When denying another’s existence becomes ghosting or shadow banning, when manipulation becomes gaslighting, are we so distant from the Nazis’ smoke and ash? It was only after Jews were deemed “vermin,” that industrial-scale “extermination camps” were built to eradicate them.

First ideas, words, propaganda. Then people. Change is incremental.

We no longer need to physically kill people or burn books. We simply cancel them. Disappear them. Nowadays, we immolate not with fire, but with word.

And this is OK? Technology aiding and abetting what can only be described as thought-control?

Speaking of control, how is it that a federal judge recently ordered the Biden administration to not collude with social media giants in censoring information available online? The judge added that the Biden administration’s handling of social media during the Covid pandemic–i.e., pressuring social media companies to delete “protected free speech”–resembled the “Orwellian ‘Ministry of Truth.’”
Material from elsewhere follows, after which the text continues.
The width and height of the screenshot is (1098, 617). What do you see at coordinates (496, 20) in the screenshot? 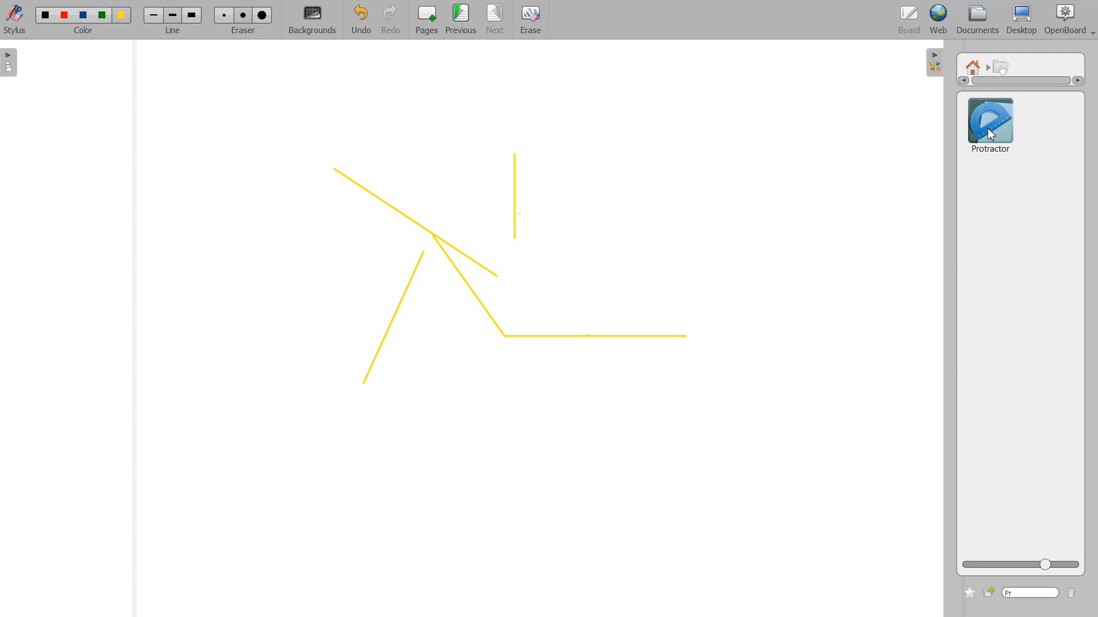
I see `Next` at bounding box center [496, 20].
That the Biden administration has already appealed this ruling suggests that it views such censorship as a legitimate arm of government power.

Technology facilitating government censorship? How is that OK?
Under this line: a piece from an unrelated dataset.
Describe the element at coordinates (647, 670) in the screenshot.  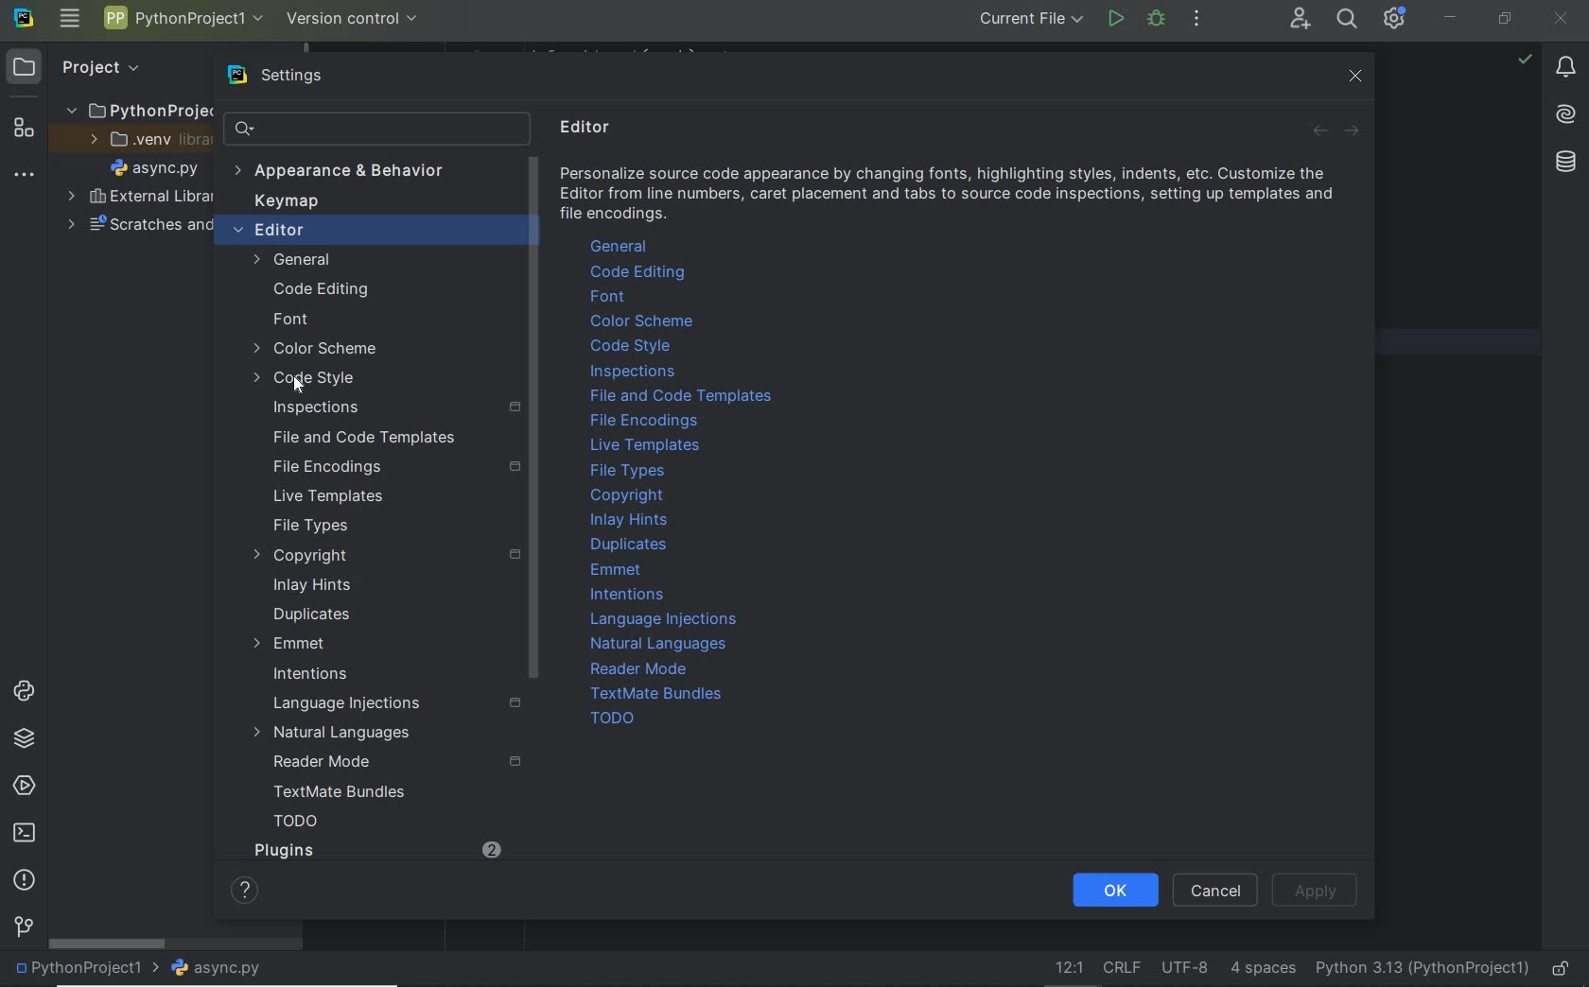
I see `Reader Mode` at that location.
During the “pandemic,” it seems Big Government joined forces with Big Tech to push Big Pharma’s “safe and effective” Covid jabs.

This unholy triumvirate—Government, Tech, Pharma–employed influencers, propaganda techniques, copious media messaging, carrots and sticks, rewards and punishments to cajole as many people as possible into submitting to what, inarguably, is the largest medical experiment in history. Their joint effort was a clear violation of the “informed consent,” absence of “coercion,” and freedom from ”medical experimentation” mandated by 1947’s Nuremberg Code of Medical Ethics, written in response to World War II Nazi atrocities.
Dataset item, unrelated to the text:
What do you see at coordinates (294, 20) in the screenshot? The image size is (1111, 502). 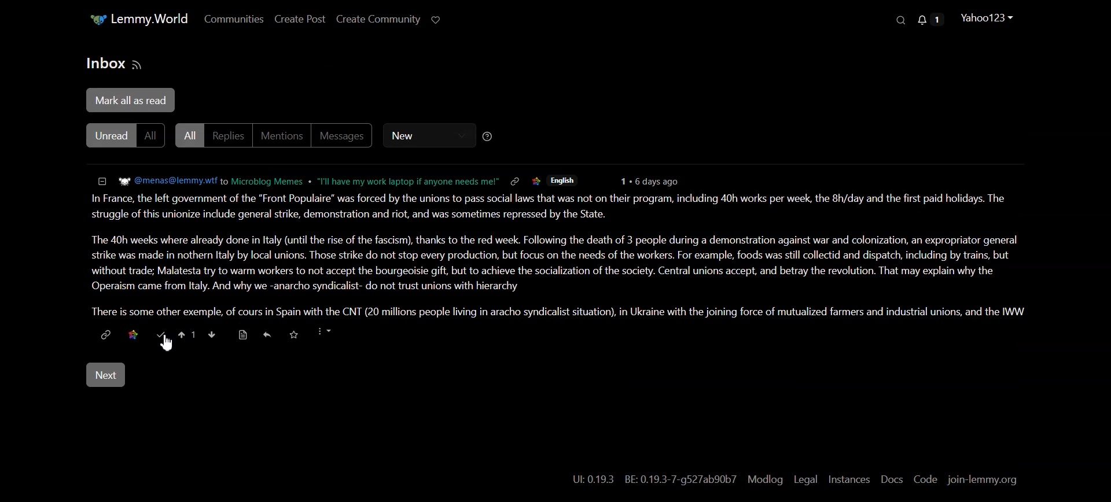 I see `Create Post` at bounding box center [294, 20].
And again, vocabulary was modified to advance the prevailing agenda:
Vaccine sceptics became anti-vax conspiracy theorists and dangerous.

Asking valid questions became spreading misinformation and subject to censure.

Love became staying away as we practised being alone together.

Safe and effective became anything but!

Make the lie big. Keep repeating it.

Covid was a modern war fought not on battlefields of blood, but rather on keyboards. It was–and is–a war waged by well-compensated influencers against populations subjected to pervasive propaganda and manipulated data. A war of words facilitated by Internet technology actively withholding and suppressing vital information instead of impartially delivering all points-of-view.

Technology aiding and abetting the loss of personal and bodily sovereignty?

Technology facilitating what can only be deemed medical experimentation?

First ideas, then people? Those goose-stepping Nazis of old would be envious!

Growing numbers of people are awakening to this dark side of technology. Their eyes are opening to the Internet’s infinite capacity to influence, propagandize, profile, track, trick, control, subvert, censor, censure, and silence.

Growing numbers are deciding that none of this is OK! NONE! Are you?